* [Recorded data]
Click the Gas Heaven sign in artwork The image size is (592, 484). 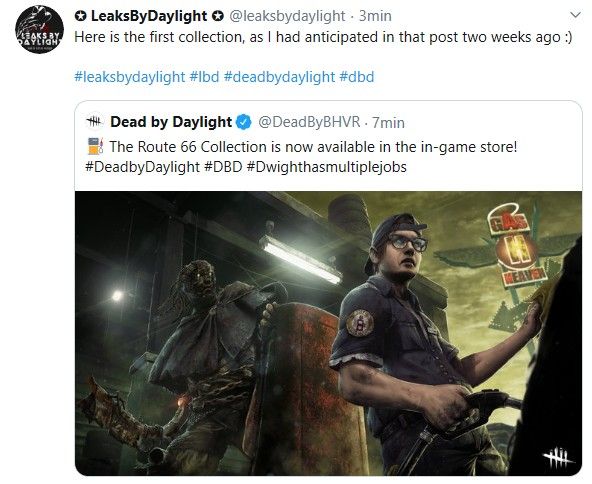click(516, 250)
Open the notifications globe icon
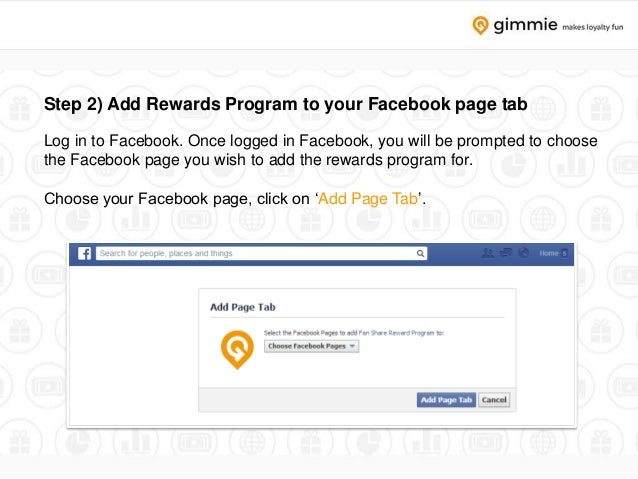This screenshot has height=479, width=638. 524,253
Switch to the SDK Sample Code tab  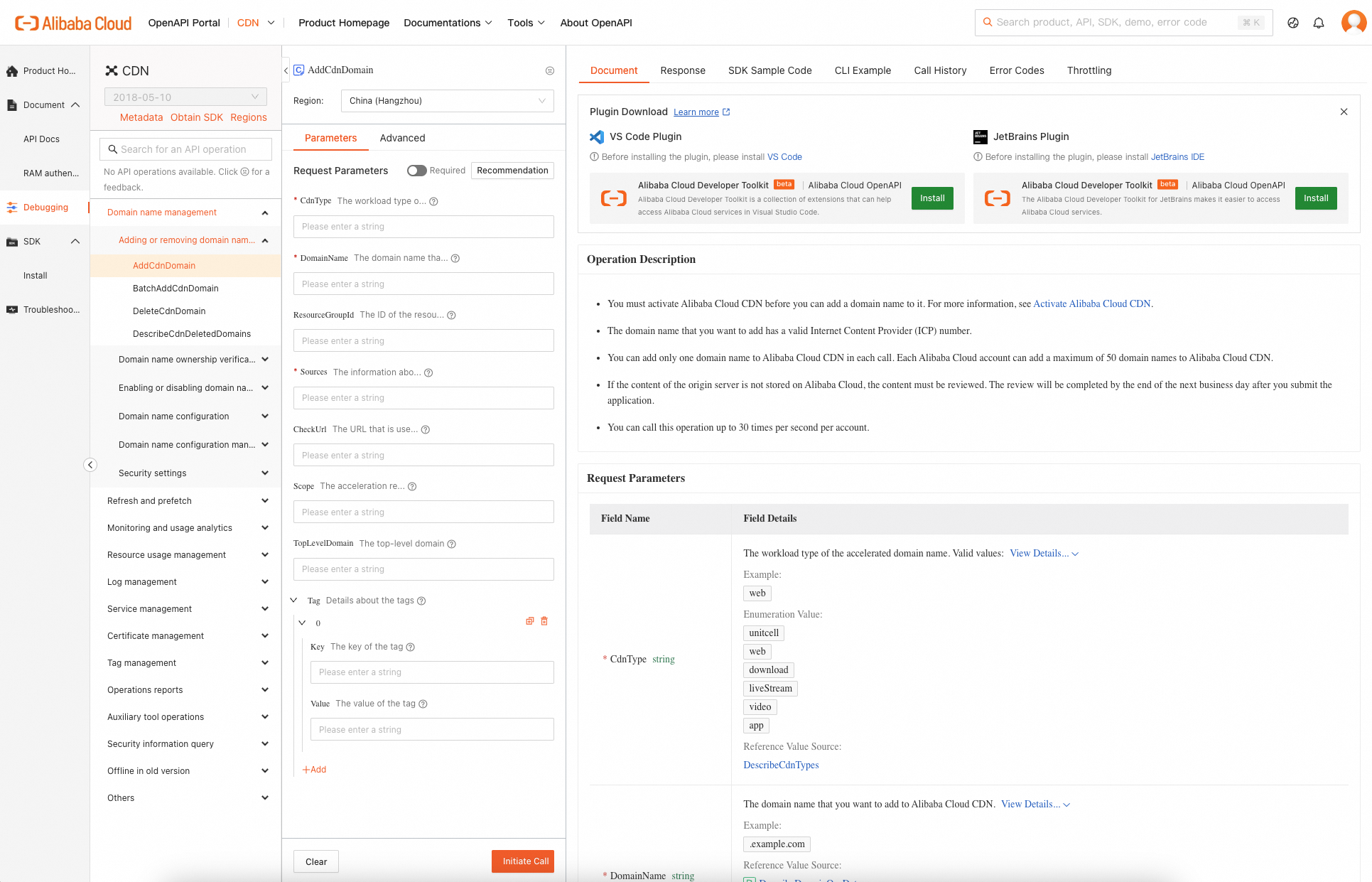pos(769,70)
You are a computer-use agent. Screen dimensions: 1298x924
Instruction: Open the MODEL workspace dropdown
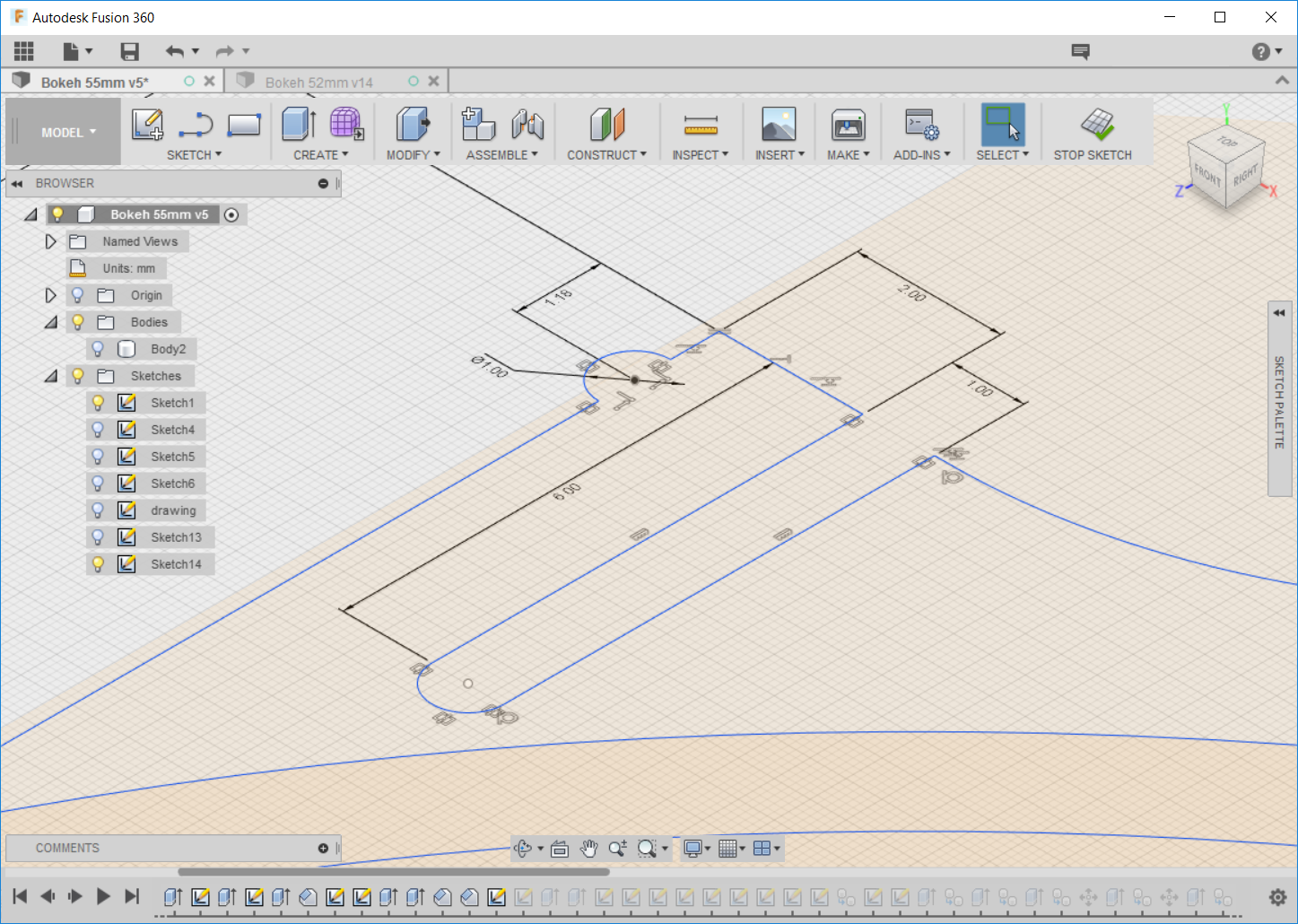click(67, 132)
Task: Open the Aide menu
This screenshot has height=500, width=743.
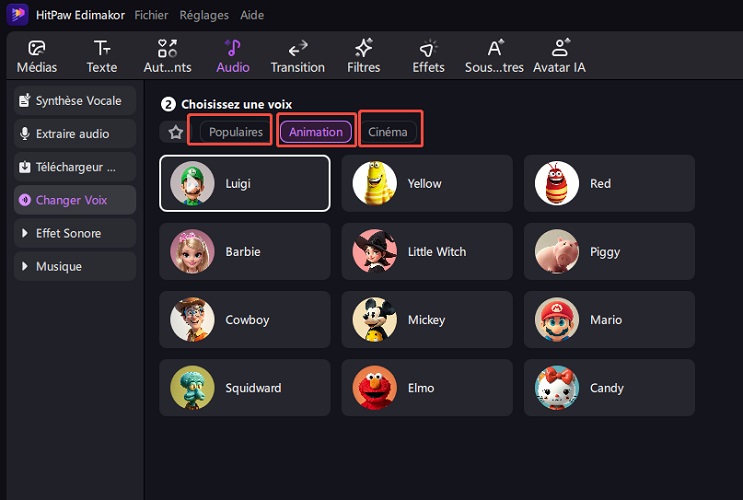Action: (x=252, y=15)
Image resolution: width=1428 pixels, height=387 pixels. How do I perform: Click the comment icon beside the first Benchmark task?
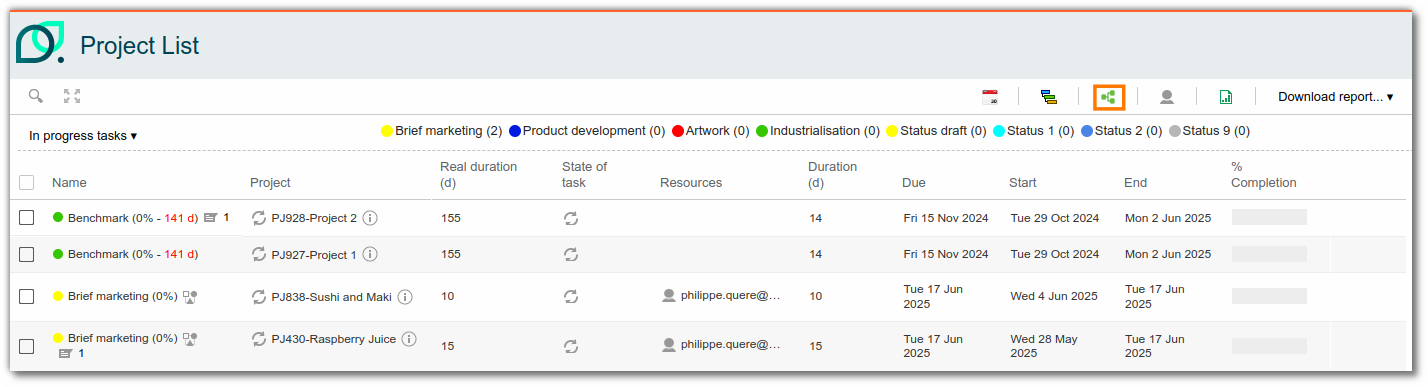click(210, 217)
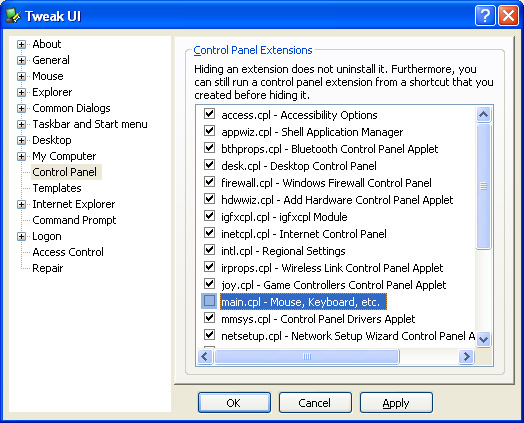Select Templates in the tree
This screenshot has height=423, width=524.
coord(57,188)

* [Goal]
Rewrite the data from the line with "Image resolution: width=1428" through the end, swapping "comment icon" for "speech bubble icon" and keeping everything else the same. Leave out the pictures.

* [Finished exercise]
Image resolution: width=1428 pixels, height=387 pixels. How do I perform: Click the speech bubble icon beside the first Benchmark task?
click(210, 217)
Select Templates in the tree
This screenshot has height=423, width=524.
coord(57,188)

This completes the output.